The largest city in western Massachusetts is looking to crack down on an all too common urban nuisance – illegally operated dirt bikes.
Law enforcement in Massachusetts can ticket and fine people who are caught unlawfully operating a dirt bike on a public street. But the Springfield Police Department wants to be able to take the offending vehicle out of commission permanently.
"What I would like to see is that it is siezed and it is destroyed," said Springfield Police Sergeant Mel Kwatowski, who heads the department’s traffic division, as he endorsed a proposed local ordinance that would allow officers to confiscate and seek a court-ordered forfeiture of off-road vehicles in cases where the operators are cited for driving dangerously, exceeding noise limits, or storing the vehicle inside a residence.
The Springfield City Council Monday will consider petitioning the state legislature to approve a special act that would allow Springfield police to impound recreational and off-road vehicles and seek a forfeiture hearing.
City Councilor Orlando Ramos, who chairs the Public Safety Committee, sponsored the legislation.
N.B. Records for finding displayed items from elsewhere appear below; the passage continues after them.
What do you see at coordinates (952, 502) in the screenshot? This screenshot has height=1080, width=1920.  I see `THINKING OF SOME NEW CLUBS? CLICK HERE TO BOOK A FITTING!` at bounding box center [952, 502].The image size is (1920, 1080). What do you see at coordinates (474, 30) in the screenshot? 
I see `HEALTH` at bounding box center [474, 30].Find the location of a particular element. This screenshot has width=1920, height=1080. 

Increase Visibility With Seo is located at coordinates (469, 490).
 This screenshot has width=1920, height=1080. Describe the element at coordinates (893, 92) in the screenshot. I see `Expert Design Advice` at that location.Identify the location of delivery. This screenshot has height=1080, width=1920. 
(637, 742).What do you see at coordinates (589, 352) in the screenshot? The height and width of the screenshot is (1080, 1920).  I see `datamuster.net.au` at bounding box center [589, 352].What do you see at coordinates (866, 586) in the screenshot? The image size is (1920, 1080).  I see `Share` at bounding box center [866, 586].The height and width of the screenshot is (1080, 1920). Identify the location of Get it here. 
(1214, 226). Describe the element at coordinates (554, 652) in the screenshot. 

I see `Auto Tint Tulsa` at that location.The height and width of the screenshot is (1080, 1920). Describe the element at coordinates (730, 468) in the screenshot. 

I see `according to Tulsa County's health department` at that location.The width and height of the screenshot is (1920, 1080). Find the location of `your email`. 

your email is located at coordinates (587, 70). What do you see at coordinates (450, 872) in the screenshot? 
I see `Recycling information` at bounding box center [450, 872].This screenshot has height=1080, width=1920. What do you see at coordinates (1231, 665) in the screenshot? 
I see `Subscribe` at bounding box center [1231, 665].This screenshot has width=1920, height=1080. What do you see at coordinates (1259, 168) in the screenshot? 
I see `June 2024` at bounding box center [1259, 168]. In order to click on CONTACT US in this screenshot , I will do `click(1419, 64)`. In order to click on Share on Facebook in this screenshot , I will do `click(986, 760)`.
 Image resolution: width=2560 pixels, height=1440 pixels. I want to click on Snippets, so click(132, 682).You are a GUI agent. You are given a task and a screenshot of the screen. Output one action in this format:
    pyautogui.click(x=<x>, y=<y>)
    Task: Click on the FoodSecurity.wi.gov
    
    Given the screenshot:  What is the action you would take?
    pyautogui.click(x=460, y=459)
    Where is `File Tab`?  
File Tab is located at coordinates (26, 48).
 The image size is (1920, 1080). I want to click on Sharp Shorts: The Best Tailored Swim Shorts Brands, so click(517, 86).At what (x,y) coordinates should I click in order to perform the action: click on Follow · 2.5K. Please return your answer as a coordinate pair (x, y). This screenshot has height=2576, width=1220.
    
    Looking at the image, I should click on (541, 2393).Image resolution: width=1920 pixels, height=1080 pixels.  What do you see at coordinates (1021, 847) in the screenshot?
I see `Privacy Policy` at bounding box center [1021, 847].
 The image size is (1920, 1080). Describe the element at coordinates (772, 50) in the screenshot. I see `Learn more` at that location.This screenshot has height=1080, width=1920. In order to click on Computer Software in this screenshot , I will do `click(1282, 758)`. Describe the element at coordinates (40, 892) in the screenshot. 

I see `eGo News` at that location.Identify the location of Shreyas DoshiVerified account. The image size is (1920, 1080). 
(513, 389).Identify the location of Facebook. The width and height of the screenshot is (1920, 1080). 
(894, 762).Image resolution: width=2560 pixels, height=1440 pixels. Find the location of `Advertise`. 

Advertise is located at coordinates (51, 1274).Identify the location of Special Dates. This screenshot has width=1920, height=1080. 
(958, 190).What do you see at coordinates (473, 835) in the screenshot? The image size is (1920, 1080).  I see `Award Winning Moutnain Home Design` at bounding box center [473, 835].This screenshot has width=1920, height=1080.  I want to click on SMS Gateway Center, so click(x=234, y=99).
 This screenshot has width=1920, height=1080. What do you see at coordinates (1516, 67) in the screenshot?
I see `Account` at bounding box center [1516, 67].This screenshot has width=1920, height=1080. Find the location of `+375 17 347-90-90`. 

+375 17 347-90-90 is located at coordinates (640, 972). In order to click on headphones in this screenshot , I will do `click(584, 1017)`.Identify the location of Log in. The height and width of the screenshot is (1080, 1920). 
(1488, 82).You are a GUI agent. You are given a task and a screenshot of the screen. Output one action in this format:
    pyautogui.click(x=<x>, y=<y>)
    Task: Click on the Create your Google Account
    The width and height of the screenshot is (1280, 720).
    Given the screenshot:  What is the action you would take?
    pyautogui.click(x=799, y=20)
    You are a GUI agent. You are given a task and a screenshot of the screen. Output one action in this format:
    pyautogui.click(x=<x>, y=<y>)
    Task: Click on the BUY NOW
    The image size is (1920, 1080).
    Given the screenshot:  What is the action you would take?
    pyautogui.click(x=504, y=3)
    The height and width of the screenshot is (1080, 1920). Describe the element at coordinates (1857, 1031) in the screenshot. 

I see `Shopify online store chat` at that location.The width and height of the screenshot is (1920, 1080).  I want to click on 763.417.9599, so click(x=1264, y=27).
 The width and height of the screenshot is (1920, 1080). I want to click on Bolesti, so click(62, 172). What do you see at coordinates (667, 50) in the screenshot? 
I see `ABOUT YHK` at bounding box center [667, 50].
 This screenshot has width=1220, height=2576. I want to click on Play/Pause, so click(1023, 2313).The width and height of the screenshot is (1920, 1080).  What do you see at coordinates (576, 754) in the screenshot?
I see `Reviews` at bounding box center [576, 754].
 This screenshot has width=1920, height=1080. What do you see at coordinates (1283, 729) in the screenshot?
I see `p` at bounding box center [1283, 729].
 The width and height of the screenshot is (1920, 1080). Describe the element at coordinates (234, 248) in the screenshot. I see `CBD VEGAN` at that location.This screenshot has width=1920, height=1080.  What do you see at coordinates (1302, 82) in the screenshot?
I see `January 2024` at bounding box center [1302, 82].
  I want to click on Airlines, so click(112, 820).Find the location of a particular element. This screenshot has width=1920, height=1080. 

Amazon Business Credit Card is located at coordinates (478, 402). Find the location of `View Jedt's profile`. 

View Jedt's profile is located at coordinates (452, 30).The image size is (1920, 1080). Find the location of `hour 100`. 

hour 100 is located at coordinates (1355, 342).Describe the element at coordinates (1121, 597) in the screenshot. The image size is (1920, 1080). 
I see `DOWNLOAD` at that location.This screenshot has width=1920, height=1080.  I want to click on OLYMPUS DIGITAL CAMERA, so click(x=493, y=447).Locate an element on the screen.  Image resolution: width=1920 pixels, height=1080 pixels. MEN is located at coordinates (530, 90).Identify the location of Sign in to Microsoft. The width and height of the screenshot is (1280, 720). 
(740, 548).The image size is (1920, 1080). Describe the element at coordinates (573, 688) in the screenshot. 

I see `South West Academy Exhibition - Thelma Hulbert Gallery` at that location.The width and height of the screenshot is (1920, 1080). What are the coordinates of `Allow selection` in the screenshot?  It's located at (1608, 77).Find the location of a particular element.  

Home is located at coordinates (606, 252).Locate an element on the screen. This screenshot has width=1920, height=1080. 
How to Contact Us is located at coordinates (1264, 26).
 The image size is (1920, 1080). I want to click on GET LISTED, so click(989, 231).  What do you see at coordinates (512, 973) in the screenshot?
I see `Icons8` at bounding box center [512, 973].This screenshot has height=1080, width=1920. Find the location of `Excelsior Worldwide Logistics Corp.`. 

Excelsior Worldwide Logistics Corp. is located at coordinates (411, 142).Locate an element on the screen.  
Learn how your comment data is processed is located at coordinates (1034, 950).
"When it is the legal owner who is illegally operating the vehicle on the roads we want to make sure we create a process to give our law enforcement officers the tools they need," said Ramos.
Separately, the City Council will consider an ordinance that would stiffen fines for breaking existing laws about off-road vehicle use. Some violations would carry a maximum penalty of $2,500 for a second offense.
Dirt bikes racing up and down streets, weaving in and out of traffic, and revving engines are among the top “quality-of-life” complaints directed to the police, according to Springfield Police Department spokesman Ryan Walsh.
Since last October, three people have been killed in dirt bike crashes in Springfield.
"It is everything from a public safety issue to a nuisance in the city," said Walsh.
Police do not attempt to pursue dirt bikes on city streets, but will use surveillance cameras, tips from neighbors and other sources to identify the operators and find out where the vehicles are being garaged.
" They are monitored, but not pursued," explained Walsh. "When you pursue them it becomes a dangerous situation for everyone involved."
He said the police are currently storing about 40 dirt bikes that were confiscated and have gone unclaimed by their owners.
" Right now they are just sitting there in a storage bin, so crushing them would be an option to get rid of them," said Walsh. " If you resell them a lot could end up getting back in the wrong hands again."
In addition to dirt bikes, the proposed act in Springfield would apply to all-terrain vehicles and snowmobiles.